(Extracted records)

— begin —

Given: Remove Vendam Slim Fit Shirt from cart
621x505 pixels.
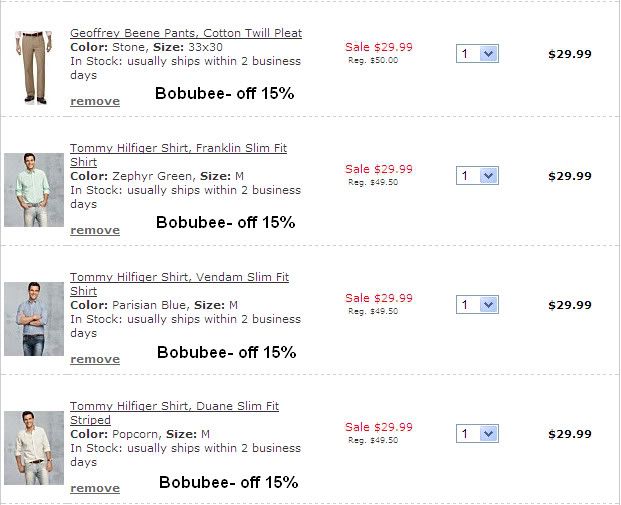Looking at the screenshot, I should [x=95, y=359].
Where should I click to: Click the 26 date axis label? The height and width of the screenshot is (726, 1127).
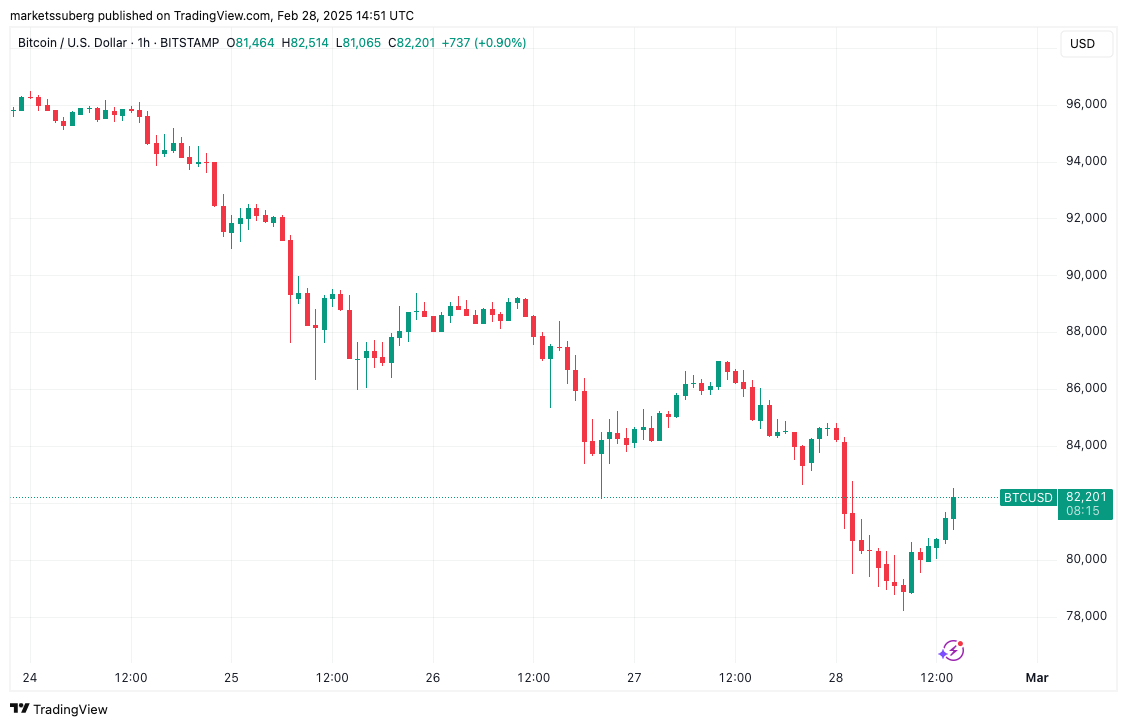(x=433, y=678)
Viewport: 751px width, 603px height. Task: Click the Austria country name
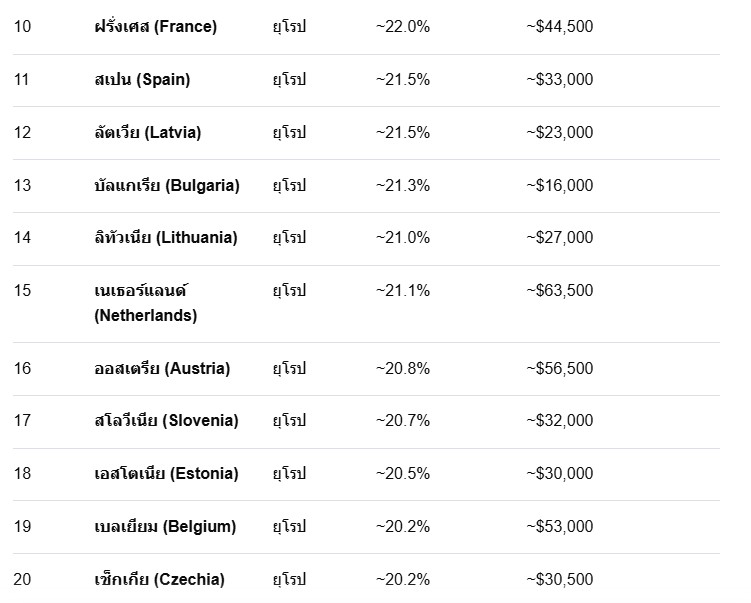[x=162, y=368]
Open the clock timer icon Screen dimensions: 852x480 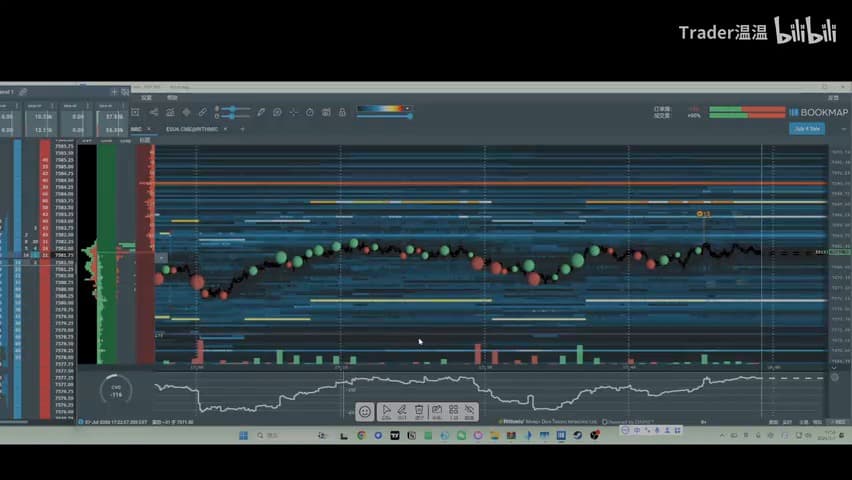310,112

— end —

Return the data word for word, from its beginning through the line containing "[x=162, y=368]", inclusive. Omit the pictures.

** TASK RESULT **
Given: Remove Vendam Slim Fit Shirt from cart
621x505 pixels.
Looking at the screenshot, I should [x=95, y=359].
Where should I click to: Click the 26 date axis label? The height and width of the screenshot is (726, 1127).
(x=433, y=678)
Viewport: 751px width, 603px height. Task: Click the Austria country name
[x=162, y=368]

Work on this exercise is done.